A 200-year-old ship that sank with an estimated £16million worth of gold could finally be about to reveal its treasure.
The Westmoreland was lost in a storm during a fateful trip on December 7, 1854, taking with her valuable cargo – in the form of gold and rare 19th-century whiskey – and 17 souls to the bottom of Lake Michigan in the US.
The vessel wasn’t found until 150 years later, when it was discovered by shipwreck hunter Ross Richardson in Platte Bay, Michigan in 2010.
Richardson now hopes to bring the treasures contained within up to the service, but he needs a permit to do so.
He said: “We are in the beginning stages of discussing a salvage operation to recover the whiskey casks and possibly other artefacts.
“The Westmoreland is an underwater museum, filled with perfectly-preserved relics from the 1850s, and preserving them for public display would be a worthy cause.”
Around 280 barrels of whiskey were on board and intended for soldiers on Mackinac Island, where a fort watched over the meeting point of Lake Huron and Lake Michigan.
The gold was likely the garrison’s pay.
Richardson continued: “She is one of the most intact and best-preserved shipwrecks from the 1850s on the planet.
The shipwreck hunter went on to add that whiskey distilleries hope to salvage the rich contents within and then test and sell them to customers.
Wheat back then, it is believed, could have had a different taste to what people are used to today.

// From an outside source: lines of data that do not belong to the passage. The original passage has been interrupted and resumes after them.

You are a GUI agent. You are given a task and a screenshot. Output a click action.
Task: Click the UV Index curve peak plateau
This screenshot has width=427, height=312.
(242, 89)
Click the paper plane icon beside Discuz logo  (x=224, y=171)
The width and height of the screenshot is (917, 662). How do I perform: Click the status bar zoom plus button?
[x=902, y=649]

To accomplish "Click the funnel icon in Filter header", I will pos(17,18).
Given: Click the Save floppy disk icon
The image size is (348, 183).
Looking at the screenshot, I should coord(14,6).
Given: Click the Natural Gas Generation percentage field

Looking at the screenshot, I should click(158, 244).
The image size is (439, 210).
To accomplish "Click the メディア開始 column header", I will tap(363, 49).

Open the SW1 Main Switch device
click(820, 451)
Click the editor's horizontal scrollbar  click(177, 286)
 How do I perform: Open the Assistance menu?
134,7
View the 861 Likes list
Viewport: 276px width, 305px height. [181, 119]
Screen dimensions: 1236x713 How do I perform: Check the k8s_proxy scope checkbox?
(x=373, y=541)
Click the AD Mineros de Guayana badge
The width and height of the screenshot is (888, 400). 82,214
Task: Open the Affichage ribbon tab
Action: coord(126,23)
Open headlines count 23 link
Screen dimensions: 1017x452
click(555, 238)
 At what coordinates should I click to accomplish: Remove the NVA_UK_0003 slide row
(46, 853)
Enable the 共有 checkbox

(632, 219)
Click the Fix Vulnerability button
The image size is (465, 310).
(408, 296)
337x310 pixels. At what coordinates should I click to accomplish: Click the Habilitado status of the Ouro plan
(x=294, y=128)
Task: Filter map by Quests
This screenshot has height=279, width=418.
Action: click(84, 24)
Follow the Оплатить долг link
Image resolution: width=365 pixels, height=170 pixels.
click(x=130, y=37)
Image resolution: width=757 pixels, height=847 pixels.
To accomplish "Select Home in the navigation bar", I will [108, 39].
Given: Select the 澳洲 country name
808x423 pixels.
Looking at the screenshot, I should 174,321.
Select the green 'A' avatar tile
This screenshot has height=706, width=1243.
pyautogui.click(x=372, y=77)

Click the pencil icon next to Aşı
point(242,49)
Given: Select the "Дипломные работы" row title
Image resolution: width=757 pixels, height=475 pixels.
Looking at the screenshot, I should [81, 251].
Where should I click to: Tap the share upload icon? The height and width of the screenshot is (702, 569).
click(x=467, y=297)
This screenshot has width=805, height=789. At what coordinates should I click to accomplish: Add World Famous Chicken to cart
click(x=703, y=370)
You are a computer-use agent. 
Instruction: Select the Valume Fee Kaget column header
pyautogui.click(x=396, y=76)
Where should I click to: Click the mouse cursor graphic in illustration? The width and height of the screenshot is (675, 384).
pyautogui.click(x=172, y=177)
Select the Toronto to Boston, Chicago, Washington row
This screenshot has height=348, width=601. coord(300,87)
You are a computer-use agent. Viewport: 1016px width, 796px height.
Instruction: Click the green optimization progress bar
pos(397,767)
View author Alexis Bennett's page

“A regional distillery is extremely interested in salvaging the whiskey barrels for testing and selling,” Richardson added. “The genetic makeup of corn was much different in 1854 and may have had a different taste to today’s corn.”
Without a permit, no treasure can be brought up from wrecks in the Great Lakes.
Despite the lure of the gold, much of the salvaging will be focussed on the whiskey, Richardson said.
Two double eagle coins – they were worth around $20 dollars when minted – are believed to be worth $20million [£16.5million] to coin collectors.
Diver Chris Roxburgh added: “The gold coins would be worth about a million dollars if we melted them down and sold them.
“The true value is the numismatic value of these coins, which could realistically be more than $20m today.”
Roxburgh added: “It made life very hard for the army when she did not arrive.”
Salvaging the wreck is no mean feat and Roxburgh said the fact that “there is no rope or buoy attached to the ship” will make life difficult.
Sitting upright on the bottom of the lake, the Westmoreland is said to be recognisable by the “hogging arches” and is over 200 feet deep under freezing 1C water.
The gold and whiskey are deep in the wreck and Richardson said they could be “decades” from salvaging them.
He said: “We are a long way, maybe decades, from making that happen. Only time will tell if the Westmoreland will share her secrets with us.”
Wesmoreland’s tragic story saw desperate survivors – another 17 people survived the sinking – facing a walk of around 40 miles to the nearest town.
Richardson, author of The Search for the Westmoreland said he only located the wreck after “about a decade’s worth of research.”
He said: “The area where the Westmoreland sank was not flat and smooth, like the majority of Lake Michigan’s bottom.
“It was full of underwater sand dunes and cliffs, making early search efforts very difficult.
“Around 2008, there was a breakthrough in side scan sonar technology, and an affordable and capable sonar unit was made available to the public.
“I was an early adopter of this technology and it’s perfect for searching the area where the Westmoreland sank.
“Many searchers were in the right area, but lacked the right tools for the job.”